Saved entries:
>>>
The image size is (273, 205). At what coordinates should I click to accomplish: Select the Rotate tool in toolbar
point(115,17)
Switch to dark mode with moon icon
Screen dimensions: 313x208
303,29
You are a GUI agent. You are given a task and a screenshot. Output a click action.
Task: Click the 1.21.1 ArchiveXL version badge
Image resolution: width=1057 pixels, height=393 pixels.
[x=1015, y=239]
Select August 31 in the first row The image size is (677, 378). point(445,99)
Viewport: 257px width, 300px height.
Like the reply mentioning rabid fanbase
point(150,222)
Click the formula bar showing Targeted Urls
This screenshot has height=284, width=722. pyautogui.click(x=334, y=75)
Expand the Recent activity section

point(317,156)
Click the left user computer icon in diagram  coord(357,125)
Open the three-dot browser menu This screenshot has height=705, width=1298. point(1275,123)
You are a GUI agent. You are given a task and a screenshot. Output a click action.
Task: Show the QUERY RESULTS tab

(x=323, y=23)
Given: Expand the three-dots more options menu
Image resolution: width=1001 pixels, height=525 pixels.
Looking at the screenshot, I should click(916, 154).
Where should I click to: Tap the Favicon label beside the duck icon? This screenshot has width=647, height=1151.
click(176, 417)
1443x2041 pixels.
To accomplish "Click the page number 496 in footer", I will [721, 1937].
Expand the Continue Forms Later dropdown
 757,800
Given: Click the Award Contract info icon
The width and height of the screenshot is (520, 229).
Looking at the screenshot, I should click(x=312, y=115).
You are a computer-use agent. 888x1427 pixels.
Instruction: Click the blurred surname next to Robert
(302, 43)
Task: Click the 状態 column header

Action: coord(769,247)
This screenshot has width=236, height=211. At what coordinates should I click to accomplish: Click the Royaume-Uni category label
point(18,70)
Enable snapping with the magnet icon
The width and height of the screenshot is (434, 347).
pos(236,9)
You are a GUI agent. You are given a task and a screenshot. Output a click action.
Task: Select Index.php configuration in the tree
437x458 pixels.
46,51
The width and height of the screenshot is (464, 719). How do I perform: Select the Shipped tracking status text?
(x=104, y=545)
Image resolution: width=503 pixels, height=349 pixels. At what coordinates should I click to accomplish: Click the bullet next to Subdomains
<<<
→ **Assigned task**: The answer must consist of the lines from the one with "Click the left" through the final line of the entries above, exactly as they are, and nothing else.

→ **Result of the task**:
Click the left user computer icon in diagram  coord(357,125)
Open the three-dot browser menu This screenshot has height=705, width=1298. point(1275,123)
You are a GUI agent. You are given a task and a screenshot. Output a click action.
Task: Show the QUERY RESULTS tab

(x=323, y=23)
Given: Expand the three-dots more options menu
Image resolution: width=1001 pixels, height=525 pixels.
Looking at the screenshot, I should click(916, 154).
Where should I click to: Tap the Favicon label beside the duck icon? This screenshot has width=647, height=1151.
click(176, 417)
1443x2041 pixels.
To accomplish "Click the page number 496 in footer", I will [721, 1937].
Expand the Continue Forms Later dropdown
 757,800
Given: Click the Award Contract info icon
The width and height of the screenshot is (520, 229).
Looking at the screenshot, I should click(x=312, y=115).
You are a computer-use agent. 888x1427 pixels.
Instruction: Click the blurred surname next to Robert
(302, 43)
Task: Click the 状態 column header

Action: coord(769,247)
This screenshot has width=236, height=211. At what coordinates should I click to accomplish: Click the Royaume-Uni category label
point(18,70)
Enable snapping with the magnet icon
The width and height of the screenshot is (434, 347).
pos(236,9)
You are a GUI agent. You are given a task and a screenshot. Output a click action.
Task: Select Index.php configuration in the tree
437x458 pixels.
46,51
The width and height of the screenshot is (464, 719). How do I perform: Select the Shipped tracking status text?
(x=104, y=545)
Image resolution: width=503 pixels, height=349 pixels. At what coordinates should I click to accomplish: Click the bullet next to Subdomains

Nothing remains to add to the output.